We thank Giuseppe Querques¹ for his comments on our recent article on Sorsby fundus dystrophy (SFD).² We fully agree with his observation that the drusen-like deposits at the fundus of some patients shown in our study resemble reticular pseudodrusen (RPD). We also endorse his interesting pathophysiologic considerations. 

When reviewing the literature on SFD, we noticed a lack of detailed analysis of the frequently reported drusen-like deposits. Hence, we used a multimodal imaging approach and confirmed that RPD are a characteristic finding in SFD patients, at least in earlier disease stages. However, peripheral pseudodrusen and soft drusen also occur in SFD patients. An in depth description of these findings would have gone far beyond the scope of our recent article in IOVS. However, we recently have published a focused and detailed paper on RPD in SFD,³ which essentially is in line with the insightful observations and interpretations brought forward by Dr Querques. 

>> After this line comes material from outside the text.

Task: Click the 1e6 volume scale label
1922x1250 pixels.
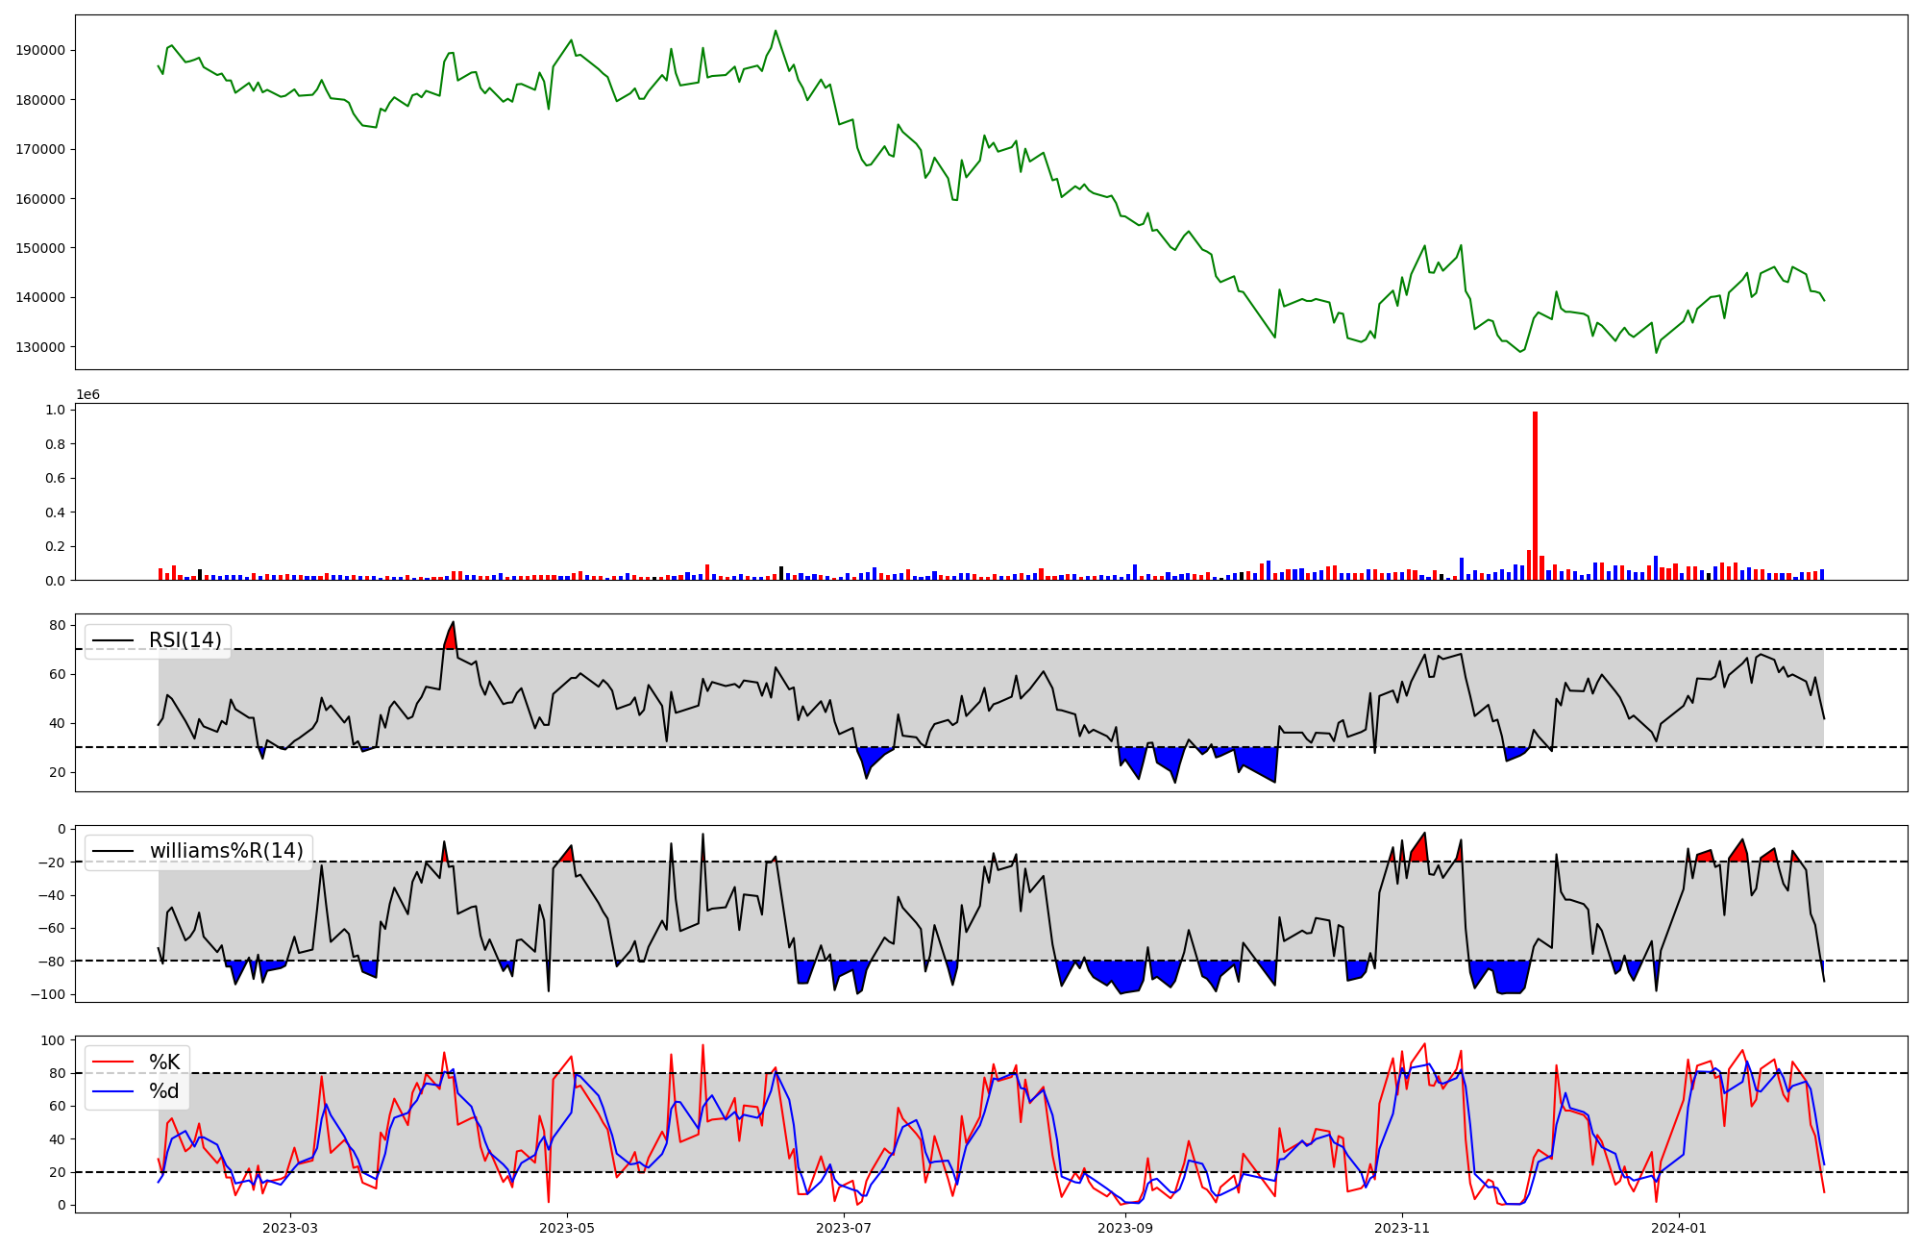Action: pyautogui.click(x=87, y=395)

Besides their association with SFD, RPD were found frequently in two other monogenetic diseases: Pseudoxanthoma elasticum⁴ and late onset retinal degeneration (LORD) (Cukras CA, IOVS 2015;56:ARVO E-Abstract 2379-C0029). All three diseases share a common pathophysiologic background with pathology at the level of Bruch's membrane and the retinal pigment epithelium. This indeed indicates that RPD could (at least partially) be the result of dysfunction of the choroid–BM–RPE complex.